Every week an article is written examining the various drivers of expensive housing in New Zealand: lack of supply, easy access to finance, low interest rates, investors, speculators, red tape, restrictive building codes and council rules, material costs and so on. And every other week an article is written with solutions to these issues: a tax, a change in regulation or policy, a homeownership scheme or a building programme.
Why is it that despite our best efforts — that is, knowing the problems, having the technical expertise needed to address them, and making efforts to do so — the trajectory for quality affordable housing is only getting worse? Could it be that we are not addressing the heart of the problem?
I believe it is timely to reexamine and update our values and beliefs that lie at the heart of both the issues and the solutions to our housing crisis.

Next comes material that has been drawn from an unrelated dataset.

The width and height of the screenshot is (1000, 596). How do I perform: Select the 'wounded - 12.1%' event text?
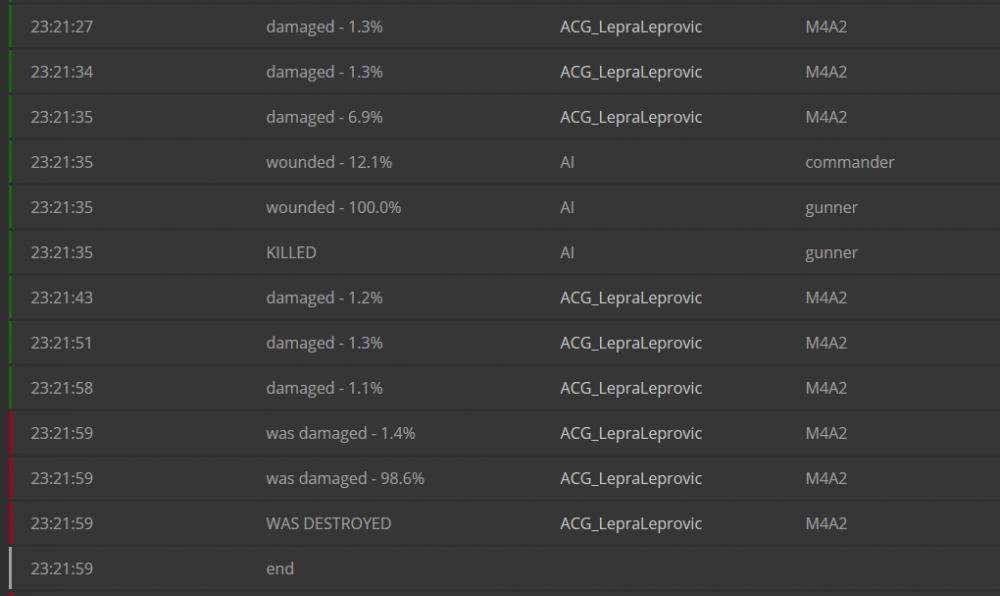[x=328, y=162]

We are all in the same boat
We do not get to choose the circumstances into which we are born. We don’t choose our race, our gender or our economic position, and yet these circumstances have far reaching implications on our lives. We need to design our housing system so that every member of society, no matter who they are or where they are born, has equitable access to good quality affordable housing, along with fundamentals such as quality education, healthcare, and food, in order to lay the foundations for a strong future society. Our current system perpetuates unaffordable housing as the status quo, and isn’t good for the millions of individuals who are not in homes which they own or have unprecedented amounts of debt in their names.
We have to be fair
An expensive house or no house isn’t much of a choice. Why should future homebuyers, who are entitled to the basic human right of adequate shelter, be forced to pay ever higher prices for property that hasn’t necessarily had any real value (such as habitable space) added to it? Is it fair that those who have been on the receiving end of property sales have accumulated large sums of money at the expense of buyers? If large sums of money have found their way into the hands of current and previous property owners without any real value being added, wouldn’t it be only fair to look at how that money could be redirected and redistributed towards things that add real value to our society? Given our current state of crisis, we could begin by looking at how such money could be directed towards solutions to the housing crisis.
No pain, no gain
It is not possible for the average house to be both unaffordable and affordable at the same time. In order to move towards affordability, we’re going to have to give up our expensive housing. This will mean a sacrifice for some individuals who, relatively speaking, have more than others.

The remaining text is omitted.